# Decoy question.



## hnt-em-all (Jun 17, 2002)

First off, I want to thank Chris for the answer to my blind/camo. question.

By the way, what kind of camo are you wearing that is ultra comfy? Mine is okay, but it's not like a velvet sweatsuit! 

Now to the question. What are the preferred decoys, and can a guy get by with all silhouettes, if he has enough of them?

Has anyone used the Blackwater FUDS?

They will probably be used mostly in fields.

Thanks for the information.


----------



## nodakoutdoors.com (Feb 27, 2002)

If you're hunting the big geese, I don't think that sillouettes alone are the ticket. I personally don't like the shine, and the fact that they "disappear" when they fly over. They do work good on cloudy days for us when we blend them in with our full bodies.

If you're hunting lessors, than the more the better.


----------



## Doug Panchot (Mar 1, 2002)

I use a mixture of Fullbodys, shells, and silo's. Like Chris said, try not to use the silo's when it is sunny, most shine like the sun.
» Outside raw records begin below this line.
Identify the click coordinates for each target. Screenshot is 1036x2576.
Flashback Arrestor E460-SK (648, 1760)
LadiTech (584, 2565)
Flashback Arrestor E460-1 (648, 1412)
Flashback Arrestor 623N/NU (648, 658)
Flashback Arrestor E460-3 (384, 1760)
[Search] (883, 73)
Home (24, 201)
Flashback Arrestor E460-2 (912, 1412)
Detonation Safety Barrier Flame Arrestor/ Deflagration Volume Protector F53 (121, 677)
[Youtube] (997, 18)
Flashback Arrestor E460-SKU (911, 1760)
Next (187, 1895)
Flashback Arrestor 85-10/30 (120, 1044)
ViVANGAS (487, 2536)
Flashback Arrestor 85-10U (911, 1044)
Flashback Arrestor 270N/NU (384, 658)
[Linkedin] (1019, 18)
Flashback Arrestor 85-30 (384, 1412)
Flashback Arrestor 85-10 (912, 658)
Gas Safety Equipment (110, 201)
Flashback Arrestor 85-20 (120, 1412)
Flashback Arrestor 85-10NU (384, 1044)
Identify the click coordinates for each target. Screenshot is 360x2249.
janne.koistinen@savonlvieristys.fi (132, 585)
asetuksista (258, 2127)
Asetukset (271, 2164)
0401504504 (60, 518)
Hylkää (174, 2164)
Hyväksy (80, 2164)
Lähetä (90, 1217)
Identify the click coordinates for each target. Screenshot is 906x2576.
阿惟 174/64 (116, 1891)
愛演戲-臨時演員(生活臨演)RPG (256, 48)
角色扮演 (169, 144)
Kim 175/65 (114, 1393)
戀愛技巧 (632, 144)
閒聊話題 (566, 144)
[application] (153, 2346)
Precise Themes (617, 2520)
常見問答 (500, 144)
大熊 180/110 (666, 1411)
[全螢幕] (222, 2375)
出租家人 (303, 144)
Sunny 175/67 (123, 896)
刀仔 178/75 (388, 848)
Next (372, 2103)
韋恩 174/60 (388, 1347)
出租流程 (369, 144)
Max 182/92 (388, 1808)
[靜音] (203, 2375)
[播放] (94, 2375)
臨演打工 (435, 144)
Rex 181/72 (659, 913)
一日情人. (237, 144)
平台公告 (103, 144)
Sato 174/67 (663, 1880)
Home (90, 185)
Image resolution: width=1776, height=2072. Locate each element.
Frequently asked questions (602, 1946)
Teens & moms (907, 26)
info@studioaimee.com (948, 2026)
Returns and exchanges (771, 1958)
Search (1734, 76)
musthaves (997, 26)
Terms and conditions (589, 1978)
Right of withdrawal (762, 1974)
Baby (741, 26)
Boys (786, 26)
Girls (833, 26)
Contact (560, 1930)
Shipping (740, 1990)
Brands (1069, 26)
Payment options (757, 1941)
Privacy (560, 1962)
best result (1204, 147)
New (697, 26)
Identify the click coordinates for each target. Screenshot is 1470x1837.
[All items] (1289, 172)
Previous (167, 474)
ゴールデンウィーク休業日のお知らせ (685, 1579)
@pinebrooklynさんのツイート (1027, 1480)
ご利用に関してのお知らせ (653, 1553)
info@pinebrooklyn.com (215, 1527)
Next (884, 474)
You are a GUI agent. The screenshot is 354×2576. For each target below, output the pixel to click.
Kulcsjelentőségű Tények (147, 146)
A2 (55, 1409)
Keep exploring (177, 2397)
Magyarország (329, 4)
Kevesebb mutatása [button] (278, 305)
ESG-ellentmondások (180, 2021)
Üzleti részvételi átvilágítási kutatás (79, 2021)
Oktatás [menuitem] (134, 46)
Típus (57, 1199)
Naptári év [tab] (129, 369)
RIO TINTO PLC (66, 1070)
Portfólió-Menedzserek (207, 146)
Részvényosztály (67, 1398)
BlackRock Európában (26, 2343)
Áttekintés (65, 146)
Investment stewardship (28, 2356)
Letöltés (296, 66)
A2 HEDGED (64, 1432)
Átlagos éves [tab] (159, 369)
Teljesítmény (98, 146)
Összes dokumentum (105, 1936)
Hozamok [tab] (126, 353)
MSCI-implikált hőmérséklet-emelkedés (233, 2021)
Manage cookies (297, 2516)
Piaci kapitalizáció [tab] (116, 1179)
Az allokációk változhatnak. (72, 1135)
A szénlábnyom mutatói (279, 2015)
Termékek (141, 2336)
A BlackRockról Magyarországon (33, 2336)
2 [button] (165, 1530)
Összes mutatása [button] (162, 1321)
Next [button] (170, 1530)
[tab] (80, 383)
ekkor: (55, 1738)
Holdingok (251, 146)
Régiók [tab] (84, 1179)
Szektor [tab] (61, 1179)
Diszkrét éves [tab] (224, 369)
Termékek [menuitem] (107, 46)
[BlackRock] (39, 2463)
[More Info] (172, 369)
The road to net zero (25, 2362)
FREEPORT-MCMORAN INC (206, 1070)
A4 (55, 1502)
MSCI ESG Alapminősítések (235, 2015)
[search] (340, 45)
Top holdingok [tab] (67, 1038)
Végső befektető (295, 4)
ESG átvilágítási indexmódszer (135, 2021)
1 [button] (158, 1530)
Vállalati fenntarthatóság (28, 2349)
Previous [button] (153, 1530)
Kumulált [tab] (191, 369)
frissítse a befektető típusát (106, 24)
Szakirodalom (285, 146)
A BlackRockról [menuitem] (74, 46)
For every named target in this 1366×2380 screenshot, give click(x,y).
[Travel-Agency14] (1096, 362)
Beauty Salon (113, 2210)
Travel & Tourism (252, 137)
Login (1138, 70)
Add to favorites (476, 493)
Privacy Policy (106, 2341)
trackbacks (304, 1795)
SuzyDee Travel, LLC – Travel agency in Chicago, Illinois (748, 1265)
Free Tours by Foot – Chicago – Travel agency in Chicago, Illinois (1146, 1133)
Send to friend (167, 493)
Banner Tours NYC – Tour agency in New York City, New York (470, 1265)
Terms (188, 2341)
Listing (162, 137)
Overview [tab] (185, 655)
I have never heard of Blackwater FUDS. What are they?


----------



## KEN W (Feb 22, 2002)

I agree with the above.We put out Silos in the back and Bigfoots in the front.I assume you are talking Canadas.A few dozen are plenty.Again what are FUDS.


----------



## hnt-em-all (Jun 17, 2002)

The Blackwater FUD's are made by Blackwater decoys, and are a new decoy that they put out this year. I guess the best way to describe them it a silo. head with a triagular fold up body. They can be used on water and land.

Thanks for the suggestions.


----------



## Matt Jones (Mar 6, 2002)

FUD=fold up decoy. I've seen an ad for them, but would like to see them in person. The idea behind them is they're basically a silhouette that has sides that fold out making them 3-D. They probably still have glare like a regular silhouette. I can't remember what they were priced at but it wasn't cheap.


----------



## honkerhntr (Jun 20, 2002)

I use mostly all full body decoys and have many great days with them, but the only thing that I have a problem with bigfoot decoys is lack of motion. I bought some wind socks for this next season and looking fwd to trying them out. What have some of you other hunters tried to make things more life like? :sniper:


----------



## WOODS AND WATER (Jun 23, 2002)

Realism kills geese...bigfeet are super good looking dekes with proper placement and numbers you can have some great hunts.Silo are good as well the fact that they appear and disappear is why they work they add "motion"to the spread.Ever seen real geese in a field they glare to,they featers are real shiny.Real geese pros are the best silo in my opinion becouse of the fabric side(face this towards the sun)move them when needed...but i agree the do have better days to use them,cloudy days and snowy days.We are going into production with our Windancer dekes you asked fora killer motion decoy this is it...i post pics here soon!!ARe you interested yet????I work out a giveaway for you guys!!!Have a good weekend!!!


----------



## nodakoutdoors.com (Feb 27, 2002)

WoodsNWater....check your private messages...


----------



## WOODS AND WATER (Jun 23, 2002)

Chris got your PM ill get with you and see if we can work something out like with the debander....motion kils and we proved it last year 660 geese killed over the windancer dekes!!!


----------